This is adapted from a tribute that my father made at the memorial of his father, Theodore Olson, after whom we are both named, who died in 2002 at the age of 97. I post it here for the online access of posterity, and to provide a portrayal of the scientific mindset of a family patriarch that influenced not only his students, but his entire family and several generations beyond. Here is my father’s rendition of our family history.
The start of this story goes back almost 150 years. In about 1860 in Norway, Hans Opjörden left home and went to Oslo. Hans had the misfortune to be the second son in his family, and that meant that his older brother would inherit the family farm. Hans left home and headed off to Oslo, where he went to work in a shipyard building boats. After a while he decided he really wanted to sail on the boats instead of just building them. At this time Norway was a province of Sweden. Shrewdly, Hans changed his name from Opjörden to Olson (with a Swedish spelling) and got Swedish sailing papers.
He went on several voyages and along the way befriended a shipmate named Peter Magnus Peterson. We can imagine a conversation between them based on what subsequently happened. Hans confided that he’d really wanted to be a farmer but had no prospects of getting land—and that being a sailor was not his “dream job”, but was good paying employment.
The shipmate advised him, “You should go to America where they are giving away farmland!”
“But I heard they were only giving it to citizens—and not to new immigrants.”
“That is true, but you are in luck! My sister in New York is a Civil War widow and she’s a citizen. If you marry her, she can apply to homestead a plot of land!”
And so, in June of 1868, Hans Olson landed in New York and went to Chautauqua, and two months later married Caroline Peterson Franke. There was a problem however. There was no homestead land in western New York—they would have to go to the Midwest for that. A second problem was Caroline, an educated woman, had four children and she wanted them to also receive a good education. So, she left her children to be raised by family members and attend Eastern schools, and set off with Hans for Minnesota where good land could be found. They settled in Atwater, Minnesota and soon after establishing their homestead, Caroline started a school for the community and served as the teacher.

+ + + + + + +

Name each person mentioned in the family history, using the full name the text gives. The entries that come next are from a separate source.

[Rows of pointing data]

+ + + + + + +

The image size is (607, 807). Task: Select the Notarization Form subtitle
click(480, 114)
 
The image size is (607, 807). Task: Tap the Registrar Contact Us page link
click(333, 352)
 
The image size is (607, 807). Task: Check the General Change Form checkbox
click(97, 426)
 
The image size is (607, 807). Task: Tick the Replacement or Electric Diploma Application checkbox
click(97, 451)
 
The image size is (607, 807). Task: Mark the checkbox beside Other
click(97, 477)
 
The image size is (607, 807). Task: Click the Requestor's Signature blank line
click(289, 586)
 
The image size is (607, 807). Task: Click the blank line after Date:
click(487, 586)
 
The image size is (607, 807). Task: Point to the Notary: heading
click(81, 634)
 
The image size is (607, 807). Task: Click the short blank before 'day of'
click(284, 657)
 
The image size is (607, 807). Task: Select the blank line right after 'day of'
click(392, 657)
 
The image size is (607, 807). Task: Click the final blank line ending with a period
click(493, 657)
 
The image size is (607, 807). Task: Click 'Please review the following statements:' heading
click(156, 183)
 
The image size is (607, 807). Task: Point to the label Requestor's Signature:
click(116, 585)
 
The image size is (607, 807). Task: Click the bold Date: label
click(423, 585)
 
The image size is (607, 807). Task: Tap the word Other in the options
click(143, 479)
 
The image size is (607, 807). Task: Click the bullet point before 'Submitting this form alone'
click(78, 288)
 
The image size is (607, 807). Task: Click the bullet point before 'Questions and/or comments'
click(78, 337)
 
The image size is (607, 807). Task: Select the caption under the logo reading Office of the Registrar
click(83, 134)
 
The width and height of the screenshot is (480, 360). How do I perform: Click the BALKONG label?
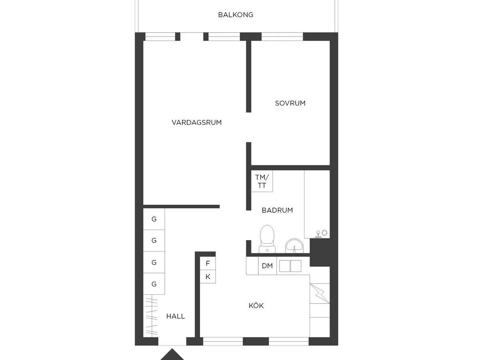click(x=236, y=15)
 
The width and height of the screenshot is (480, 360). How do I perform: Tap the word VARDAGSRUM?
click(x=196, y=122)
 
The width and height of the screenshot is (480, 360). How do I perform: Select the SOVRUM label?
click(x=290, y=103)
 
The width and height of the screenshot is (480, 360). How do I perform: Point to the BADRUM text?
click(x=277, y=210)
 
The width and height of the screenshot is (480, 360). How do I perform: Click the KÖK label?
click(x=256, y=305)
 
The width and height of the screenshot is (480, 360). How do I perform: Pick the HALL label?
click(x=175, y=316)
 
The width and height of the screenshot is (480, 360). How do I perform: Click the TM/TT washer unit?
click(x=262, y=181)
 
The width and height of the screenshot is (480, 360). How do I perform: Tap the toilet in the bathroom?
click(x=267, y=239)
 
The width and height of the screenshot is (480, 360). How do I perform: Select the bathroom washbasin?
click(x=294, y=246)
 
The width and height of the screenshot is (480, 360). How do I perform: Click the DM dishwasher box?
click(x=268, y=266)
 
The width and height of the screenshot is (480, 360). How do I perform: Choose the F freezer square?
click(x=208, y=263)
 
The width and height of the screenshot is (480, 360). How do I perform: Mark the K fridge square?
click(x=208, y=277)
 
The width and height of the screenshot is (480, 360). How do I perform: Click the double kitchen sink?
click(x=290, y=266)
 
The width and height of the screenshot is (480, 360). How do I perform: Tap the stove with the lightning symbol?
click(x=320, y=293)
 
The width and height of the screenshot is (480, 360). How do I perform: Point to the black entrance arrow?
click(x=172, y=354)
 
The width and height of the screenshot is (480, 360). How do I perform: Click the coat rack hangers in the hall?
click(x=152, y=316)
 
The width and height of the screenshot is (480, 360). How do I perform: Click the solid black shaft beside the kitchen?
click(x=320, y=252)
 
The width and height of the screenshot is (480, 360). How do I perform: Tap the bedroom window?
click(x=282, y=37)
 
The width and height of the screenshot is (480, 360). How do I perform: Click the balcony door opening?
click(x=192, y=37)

+ + + + + + +

Solution to this problem
Theodore Olson
Hans Opjörden (later Hans Olson)
Peter Magnus Peterson
Caroline Peterson Franke